It has been quite the decade.
2012 - My mother passed away from breast cancer. She hid the disease until it was too late to treat, so needless to say the entire family was shocked when we found out why she was not feeling well. She passed away a little more than two months after receiving the diagnosis. I was not prepared to say goodbye. Is anyone ever, really?
2015 - After years of arguing over everyone's favorite subject, finances, I left my husband. It was a long time coming but painful, nonetheless.
2017 - Shortly after his 89th birthday my father passed away. I was sad but prepared for the end and glad he was no longer suffering. And I was relieved that I could stop the frequent evening visits to check on him. Then came the guilt for feeling relieved.
2018 - My bra was not fitting properly, and I felt something was not right. A biopsy was negative for any abnormalities, so I wasn't worried. That fall, my 14-year-old son was detained for allegedly being involved in a school threat. While he was not charged with any crime, he was expelled from high school and his world fell apart. This is when the REAL stress began.
2019 - I went in for a follow-up biopsy and ultrasound and the results were positive for breast cancer. I was scheduled for a simple lumpectomy but upon review of the MRI, the surgeon informed me that I needed a mastectomy and would have to seek treatment two hours away if I wanted to consider any reconstruction in the future. Chemotherapy and radiation followed my surgery. Oh, and the PET Scan showed a pseudoaneurysm on my Aorta that would need to be repaired once cancer treatments were completed.
2020 - The Aorta received a stent, but because it was so high, a surgery for a Carotid Artery bypass was needed first. Fun stuff. After five days of rest and watching my household being packed up, I moved to a new city and began a new job. This all happened within a period of two weeks.
2021 - I reluctantly resigned from my Payroll Accountant position early in the year. I developed Chemo-Induced peripheral neuropathy and can no longer work using an adding machine and keyboard.
Whew! Hello 2022 - I have decided that despite of what I have lost in the last decade, especially my breast, I will "embrace myself." I will accept myself as I am and make every effort to make the next decade full of happiness!

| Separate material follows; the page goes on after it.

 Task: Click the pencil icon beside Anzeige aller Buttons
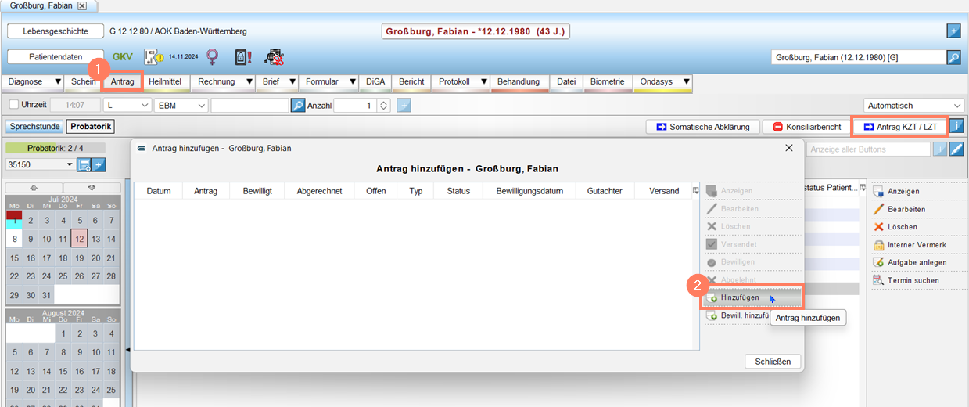point(956,149)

Please join me. Embrace • Your • Self.
Kelly VittFounder
Bosom Boutique
1 comment
Kelly, I am the volunteer at the front desk of Lucy Curci Cancer Center that you talked to this morning (Tuesday, 10/18/22). You gave me your business card so I checked out your website! It is wonderful and you offer a great selection of pertinent items. I am saving your card (and remembering your “Bosom Boutique” name) so I can refer those suffering from breast cancer to your website. Thanks for chatting with me and I look forward to running into you again! Best of luck with your business endeavor!